Located conveniently about an hour's drive from Brussels airport and close to the German and Dutch border, this is one of my favorite cities in Belgium. With Cologne only an hour and a half away and Amsterdam 2-hours away, this is a good hub to visit multiple countries on one trip. The center of Hasselt is mostly car-free making it enjoyable to walk around in and explore. The Grote Markt, the central market square, is the place to sit back, relax at one of the many restaurants and people watch. Fashionita's will not be disappointed as there are plenty of shops and boutiques in which you can while away the afternoon. Or visit the Modemuseum, where you can see exhibitions of fashion from the past, now and even predictions for the future.
Only half an hour from Brussels you will find a gem that is often overlooked. The city of Leuven, a vibrant university city, has probably one of the most detailed city halls you will ever see. There is plenty of history to be discovered such as Saint Peter`s Church, which is the oldest church in Leuven or the Grand Beguinage, a well preserved and completely restored historical quarter of the city. From all that walking around you will get thirsty, but not to worry as you will be spoiled for choice at the Oude Markt, also called the longest bar in Europe.
Namur, located in southern Belgium, is the capital of Wallonia, the French-speaking part of Belgium and is just an hour from Brussels. Here you will be able to have a sample of history, shopping and nature.
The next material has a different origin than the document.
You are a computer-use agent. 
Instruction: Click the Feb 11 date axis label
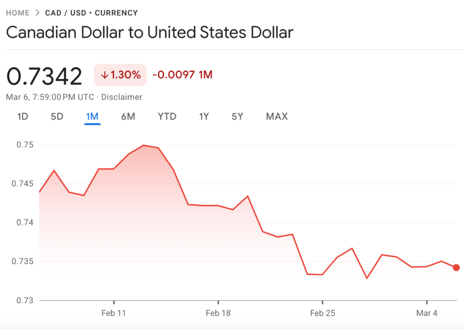114,313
The main landmark is the citadel, a fortress in the city originally from the Roman era, but one that has been rebuilt a few times since. Namur is rich in boutiques to shop till your hearts content as well, adding a modern edge to your visit. If you are a nature lover, Namur is a logical stop to visit the Ardennes, a region of forests and rolling hills.
Which city would you visit first on your grand tour of Belgium?